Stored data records
.....

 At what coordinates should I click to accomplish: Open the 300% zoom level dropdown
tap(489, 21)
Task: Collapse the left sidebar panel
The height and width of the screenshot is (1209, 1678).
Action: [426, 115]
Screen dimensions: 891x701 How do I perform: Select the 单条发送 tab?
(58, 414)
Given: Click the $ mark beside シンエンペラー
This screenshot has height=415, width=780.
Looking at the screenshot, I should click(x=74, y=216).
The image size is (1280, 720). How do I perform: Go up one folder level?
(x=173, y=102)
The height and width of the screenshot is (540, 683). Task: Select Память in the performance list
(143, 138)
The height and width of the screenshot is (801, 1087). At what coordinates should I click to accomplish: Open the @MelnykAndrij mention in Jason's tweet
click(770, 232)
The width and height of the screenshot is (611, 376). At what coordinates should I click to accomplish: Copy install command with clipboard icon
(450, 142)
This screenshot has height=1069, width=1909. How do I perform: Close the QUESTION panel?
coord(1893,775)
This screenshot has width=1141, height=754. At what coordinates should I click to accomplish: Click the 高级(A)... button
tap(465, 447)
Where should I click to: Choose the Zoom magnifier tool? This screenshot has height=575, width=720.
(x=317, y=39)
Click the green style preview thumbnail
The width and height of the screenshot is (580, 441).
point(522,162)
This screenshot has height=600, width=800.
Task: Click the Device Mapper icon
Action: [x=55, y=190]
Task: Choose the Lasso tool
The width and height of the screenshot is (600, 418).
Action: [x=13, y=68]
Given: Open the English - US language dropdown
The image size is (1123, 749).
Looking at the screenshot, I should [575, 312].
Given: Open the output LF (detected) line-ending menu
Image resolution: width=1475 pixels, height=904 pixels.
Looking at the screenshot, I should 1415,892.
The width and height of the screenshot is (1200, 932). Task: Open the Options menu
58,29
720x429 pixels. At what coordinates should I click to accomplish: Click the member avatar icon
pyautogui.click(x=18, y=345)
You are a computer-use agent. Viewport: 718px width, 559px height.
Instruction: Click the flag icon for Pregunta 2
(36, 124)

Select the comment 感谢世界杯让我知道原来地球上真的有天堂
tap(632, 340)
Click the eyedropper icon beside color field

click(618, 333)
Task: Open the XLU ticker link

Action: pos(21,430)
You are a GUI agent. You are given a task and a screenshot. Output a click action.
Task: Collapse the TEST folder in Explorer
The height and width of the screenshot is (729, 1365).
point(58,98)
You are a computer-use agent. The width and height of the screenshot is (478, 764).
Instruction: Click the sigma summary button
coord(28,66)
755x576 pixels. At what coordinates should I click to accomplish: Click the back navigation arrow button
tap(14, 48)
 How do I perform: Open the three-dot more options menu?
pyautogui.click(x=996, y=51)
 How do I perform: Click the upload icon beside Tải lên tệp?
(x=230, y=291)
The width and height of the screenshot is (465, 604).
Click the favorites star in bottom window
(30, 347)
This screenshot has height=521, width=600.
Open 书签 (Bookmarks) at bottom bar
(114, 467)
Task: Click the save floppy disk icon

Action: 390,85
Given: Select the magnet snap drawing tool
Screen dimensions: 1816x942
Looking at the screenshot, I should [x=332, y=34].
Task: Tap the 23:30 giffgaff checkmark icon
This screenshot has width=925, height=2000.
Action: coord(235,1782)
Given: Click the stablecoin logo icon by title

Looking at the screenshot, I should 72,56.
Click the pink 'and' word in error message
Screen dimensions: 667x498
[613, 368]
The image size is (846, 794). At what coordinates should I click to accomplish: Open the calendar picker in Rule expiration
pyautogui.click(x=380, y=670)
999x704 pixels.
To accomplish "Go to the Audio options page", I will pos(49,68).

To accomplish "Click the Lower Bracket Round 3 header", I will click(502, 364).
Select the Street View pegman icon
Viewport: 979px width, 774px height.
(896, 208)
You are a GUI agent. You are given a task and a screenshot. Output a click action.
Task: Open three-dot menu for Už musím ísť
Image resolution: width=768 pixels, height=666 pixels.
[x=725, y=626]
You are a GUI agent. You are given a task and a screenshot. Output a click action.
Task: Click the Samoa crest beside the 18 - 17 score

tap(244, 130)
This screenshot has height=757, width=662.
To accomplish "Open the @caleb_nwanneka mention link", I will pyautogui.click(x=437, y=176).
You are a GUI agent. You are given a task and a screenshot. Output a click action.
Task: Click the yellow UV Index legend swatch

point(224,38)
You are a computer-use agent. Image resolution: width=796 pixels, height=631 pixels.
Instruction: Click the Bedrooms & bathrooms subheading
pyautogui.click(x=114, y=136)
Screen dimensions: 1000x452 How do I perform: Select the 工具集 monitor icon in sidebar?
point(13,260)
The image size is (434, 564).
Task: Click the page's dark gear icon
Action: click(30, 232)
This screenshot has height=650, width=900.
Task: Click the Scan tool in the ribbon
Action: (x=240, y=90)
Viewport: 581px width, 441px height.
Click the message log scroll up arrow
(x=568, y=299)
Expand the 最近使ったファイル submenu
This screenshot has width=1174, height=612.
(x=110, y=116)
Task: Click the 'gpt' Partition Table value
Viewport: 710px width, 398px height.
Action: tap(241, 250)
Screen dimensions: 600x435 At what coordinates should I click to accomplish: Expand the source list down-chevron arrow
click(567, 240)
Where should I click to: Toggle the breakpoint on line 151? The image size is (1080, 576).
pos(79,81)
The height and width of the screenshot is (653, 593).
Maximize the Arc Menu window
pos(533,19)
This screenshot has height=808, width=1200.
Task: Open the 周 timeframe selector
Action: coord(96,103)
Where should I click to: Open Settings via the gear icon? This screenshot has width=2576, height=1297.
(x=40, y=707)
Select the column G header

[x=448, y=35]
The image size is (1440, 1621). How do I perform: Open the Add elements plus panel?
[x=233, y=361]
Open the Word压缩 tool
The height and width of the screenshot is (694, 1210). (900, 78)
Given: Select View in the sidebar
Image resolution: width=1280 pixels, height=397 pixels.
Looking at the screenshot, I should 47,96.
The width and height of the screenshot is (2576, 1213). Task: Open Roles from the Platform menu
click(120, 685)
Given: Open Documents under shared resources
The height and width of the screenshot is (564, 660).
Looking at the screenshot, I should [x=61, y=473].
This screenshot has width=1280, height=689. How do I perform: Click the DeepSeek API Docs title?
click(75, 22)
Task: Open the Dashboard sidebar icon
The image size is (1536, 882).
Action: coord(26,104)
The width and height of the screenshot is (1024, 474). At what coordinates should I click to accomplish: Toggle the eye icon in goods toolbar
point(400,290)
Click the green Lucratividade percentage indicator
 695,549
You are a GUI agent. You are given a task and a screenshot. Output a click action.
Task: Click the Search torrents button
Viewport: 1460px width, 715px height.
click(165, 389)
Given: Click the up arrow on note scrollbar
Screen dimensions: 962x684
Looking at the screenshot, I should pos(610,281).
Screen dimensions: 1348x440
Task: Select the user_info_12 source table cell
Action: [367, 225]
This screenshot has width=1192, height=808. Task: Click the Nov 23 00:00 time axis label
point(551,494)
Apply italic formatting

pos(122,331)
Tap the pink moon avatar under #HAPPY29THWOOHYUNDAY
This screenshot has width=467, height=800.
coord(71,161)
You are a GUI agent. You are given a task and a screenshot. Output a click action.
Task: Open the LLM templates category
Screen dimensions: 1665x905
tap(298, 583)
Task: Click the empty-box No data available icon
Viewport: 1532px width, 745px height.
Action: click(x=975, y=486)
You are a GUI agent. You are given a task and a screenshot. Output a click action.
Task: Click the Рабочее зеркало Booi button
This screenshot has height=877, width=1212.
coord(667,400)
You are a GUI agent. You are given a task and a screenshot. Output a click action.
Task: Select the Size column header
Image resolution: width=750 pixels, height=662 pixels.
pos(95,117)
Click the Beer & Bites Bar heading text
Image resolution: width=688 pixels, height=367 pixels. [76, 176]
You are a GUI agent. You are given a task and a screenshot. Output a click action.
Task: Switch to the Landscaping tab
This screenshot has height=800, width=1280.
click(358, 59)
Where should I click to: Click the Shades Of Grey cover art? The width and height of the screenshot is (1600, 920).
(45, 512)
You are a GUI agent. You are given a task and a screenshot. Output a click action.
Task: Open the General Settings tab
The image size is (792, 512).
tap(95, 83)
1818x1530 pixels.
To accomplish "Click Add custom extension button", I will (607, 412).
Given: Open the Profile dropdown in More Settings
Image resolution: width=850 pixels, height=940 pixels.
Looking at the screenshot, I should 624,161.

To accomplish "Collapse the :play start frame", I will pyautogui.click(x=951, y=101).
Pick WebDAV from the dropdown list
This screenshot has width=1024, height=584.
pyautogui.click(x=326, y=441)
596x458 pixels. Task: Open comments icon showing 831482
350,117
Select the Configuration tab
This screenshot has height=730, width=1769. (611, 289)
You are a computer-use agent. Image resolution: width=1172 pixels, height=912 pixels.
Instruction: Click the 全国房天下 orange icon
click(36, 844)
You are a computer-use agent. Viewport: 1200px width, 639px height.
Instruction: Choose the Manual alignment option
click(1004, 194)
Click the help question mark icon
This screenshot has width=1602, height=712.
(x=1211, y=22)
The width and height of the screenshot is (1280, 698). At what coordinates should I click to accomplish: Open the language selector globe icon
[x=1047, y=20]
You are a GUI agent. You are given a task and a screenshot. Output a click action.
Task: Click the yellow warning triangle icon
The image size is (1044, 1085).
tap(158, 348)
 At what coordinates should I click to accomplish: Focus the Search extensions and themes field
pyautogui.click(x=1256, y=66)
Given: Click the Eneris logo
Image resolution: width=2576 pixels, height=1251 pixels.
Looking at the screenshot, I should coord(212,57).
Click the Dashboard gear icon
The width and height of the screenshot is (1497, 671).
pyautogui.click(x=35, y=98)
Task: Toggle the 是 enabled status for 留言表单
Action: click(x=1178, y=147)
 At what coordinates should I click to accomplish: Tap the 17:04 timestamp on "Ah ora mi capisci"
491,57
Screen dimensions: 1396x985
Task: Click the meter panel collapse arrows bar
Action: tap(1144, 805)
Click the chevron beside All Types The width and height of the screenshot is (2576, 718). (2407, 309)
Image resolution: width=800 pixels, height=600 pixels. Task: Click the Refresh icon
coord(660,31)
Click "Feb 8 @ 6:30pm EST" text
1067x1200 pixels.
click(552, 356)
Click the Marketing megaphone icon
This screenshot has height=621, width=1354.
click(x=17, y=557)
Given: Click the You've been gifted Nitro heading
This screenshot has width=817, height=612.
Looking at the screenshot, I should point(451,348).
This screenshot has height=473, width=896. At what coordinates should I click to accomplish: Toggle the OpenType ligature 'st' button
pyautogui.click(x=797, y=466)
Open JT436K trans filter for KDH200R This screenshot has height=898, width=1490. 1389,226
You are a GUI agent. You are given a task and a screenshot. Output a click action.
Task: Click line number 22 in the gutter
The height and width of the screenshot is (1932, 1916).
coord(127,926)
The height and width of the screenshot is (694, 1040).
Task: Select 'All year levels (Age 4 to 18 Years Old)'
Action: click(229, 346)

.....

• Description of the task: Add 86 to every coordinate in the answers, and write out the records again with their requests, starting at the beginning of the records and ending at the line that contains "Action: [426, 115]".

• Solved exercise:
 At what coordinates should I click to accomplish: Open the 300% zoom level dropdown
tap(575, 107)
Task: Collapse the left sidebar panel
The height and width of the screenshot is (1209, 1678).
Action: [512, 201]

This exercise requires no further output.